Mas, eu estava atrás do cara, que simplesmente liberou a pista congelada escorregando para a lateral da ponte. Era minha vez. Fiquei quieto, deixei a pista liberar bem lá frente, depois da ponte, e aí acelerei. Pense em aquaplanagem. O carro vai ficar sem contato com a pista por uma boa distância e você não poderá fazer nada. Aí o jeito é acelerar, mirando onde você quer sair, e quando se está sobre o gelo não se faz nada. Mantém pouca aceleração, não freia, não vira o volante e espera. Só vai reagir depois do trecho congelado, quando as rodas encontrarem a pista novamente.
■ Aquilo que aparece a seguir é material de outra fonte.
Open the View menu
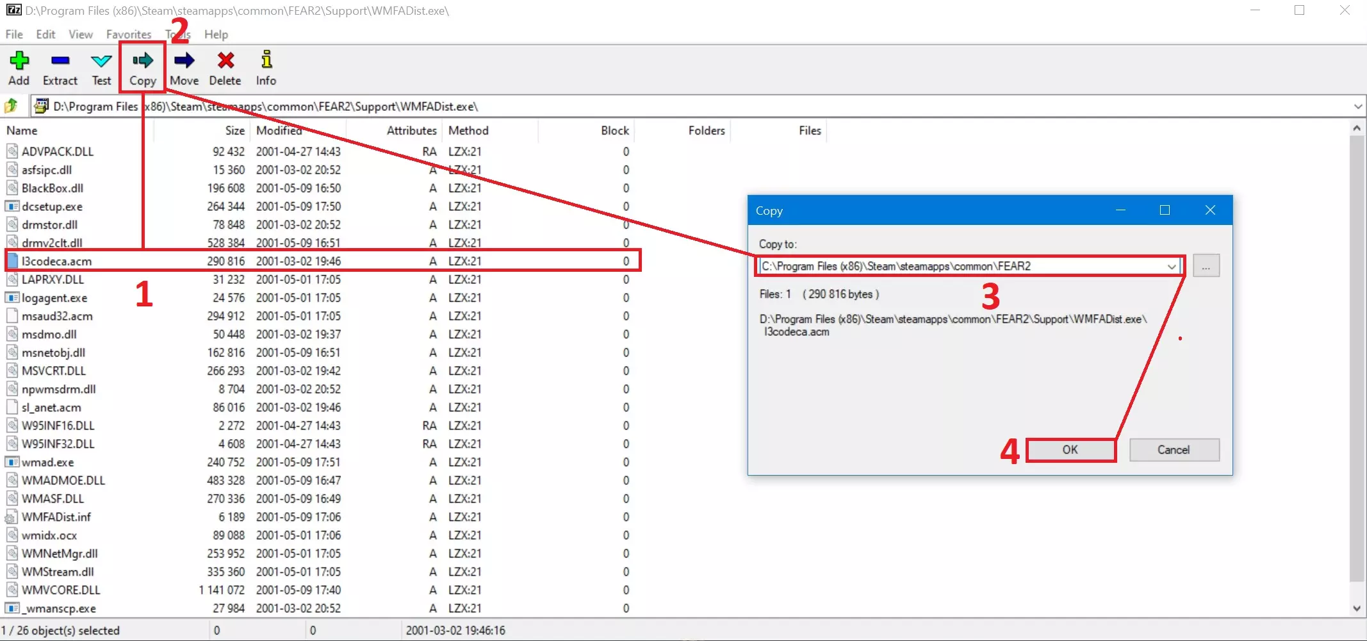Screen dimensions: 1367x641 click(81, 35)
E aí vale o que diz sobre observar a pista lá na frente. Com o tempo, a gente começa a reconhecer um trecho congelado, pelo brilho estranho no asfalto ou cimento. Aí aponta o carro para onde quer sair, prende a respiração e deixa deslizar. Nas curvas é mais complicado, mas não deixa de ser divertido. Principalmente quando tudo dá certo.
Rodei mais de 500 km com o Versa e foi tudo bem. A maior bobeada minha ocorreu com outro carro, um Ford Flex, uma wagon grandalhona que parece um MINI Countryman bombado, com 5,13 m de comprimento e 2.086 kg de peso. Emprestada pelo meu primo, desci de Ann Arbor para Toledo, no estado vizinho de Ohio, em companhia do Pancho, um mexicano que mora nos EUA, mas tem a justa fama de ser incompreensível: parece que ele não aprendeu inglês e esqueceu o espanhol.
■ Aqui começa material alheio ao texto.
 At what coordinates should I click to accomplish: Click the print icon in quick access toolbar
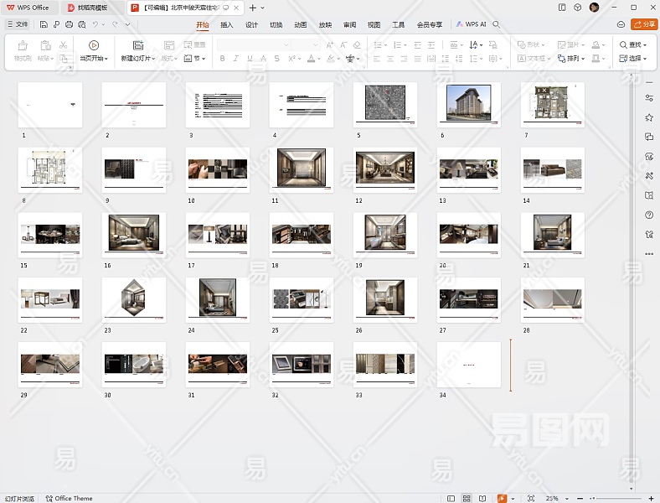click(x=69, y=24)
Com a Ford Flex pesadona e 4×4, descemos bem os 100 quilômetros num dia muito louco. Pela estrada alternavam trechos de sol muito claro e ardido com tempestades de neve cheias de vento. O vento, além de fazer a neve dançar em todas as direções pela estrada, ainda levanta o que está no acostamento. Parece que você está num liquidificador cheio de farofa. Mesmo assim, fomos bem, conversando bastante com o Pancho. Não sei bem o assunto, pois eu entendia cerca de 5% do que ele falava.
Na volta, a cerca de 20 quilômetros de Ann Arbor, na pista contrária um caminhão deu um “L” embaixo de uma ponte. Comentei que “ainda bem que foi do outro lado. Quando era importante, Pancho se fazia entender:
— Ferrou. Quando bate de um lado, bate do outro também.
E a profecia se cumpriu. Uns cinco quilômetros à frente nossa pista também parou. Pancho pergunta, “como estamos de combustível?”.
— Mal — respondo — um pouco menos de ¼ (e com um V-6 3,5 não muito econômico e o carro cheio de carga).
Bobeei feio. Não se anda com menos de meio tanque com um clima destes. O recomendável é sempre manter acima de ¾. Se a gasolina acaba, o motor pára e você fica sem aquecimento no carro, numa estrada gelada e cheia de vento. Segundo a meteorologia, a sensação térmica, com os –20 °C e o vento, chegava aos –35 °C.
— Pancho, vamos cair fora daqui. Não tem umas estradinhas laterais que vão paralelas à rodovia?
— Sim, mas a saída é a uns 500 metros lá na frente.
Santo 4×4. Puxei a peruona para o acostamento e fui amassando neve até cair fora da estrada principal. Chegamos em Ann Arbor em 20 minutos, derrapando em estradinhas laterais bem cheias de neve, graças ao Pancho que indicava o caminho e me olhava com cara de “brasileño de mierda”.
Fomos direto para o posto abastecer.
Nota do redator já descongelado: Fiz belas fotos de várias situações, mas o cartão de memória de uma das minhas máquinas simplesmente “deu pau” no meio do frio, apagando todas as fotos. Depois de deixar a máquina aquecer, o cartão voltou à vida, mas as fotos sumiram. Sobraram só algumas poucas que fiz com a outra máquina. Lamento mais que vocês.